● **Data provided**
=== Section Start ===
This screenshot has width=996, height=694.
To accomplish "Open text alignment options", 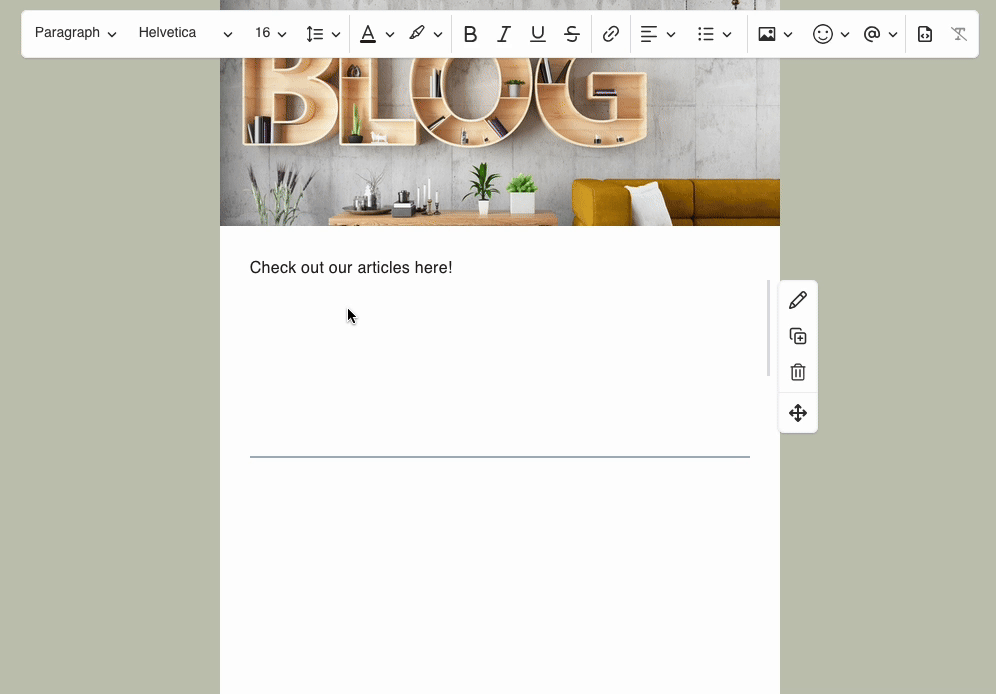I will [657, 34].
=== Section End ===
=== Section Start ===
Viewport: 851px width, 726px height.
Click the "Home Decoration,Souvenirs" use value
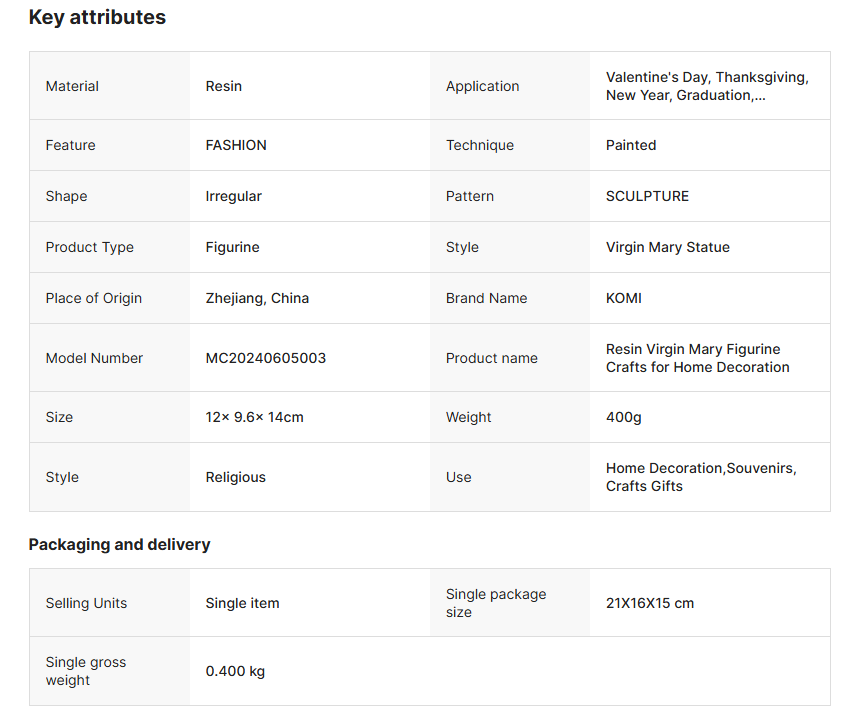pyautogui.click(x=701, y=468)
=== Section End ===
● **Problem details**
Which lines in the material contain the word "height"? Pull each of them out.

● **Answer to this exercise**
This screenshot has width=996, height=694.
Viewport: 851px width, 726px height.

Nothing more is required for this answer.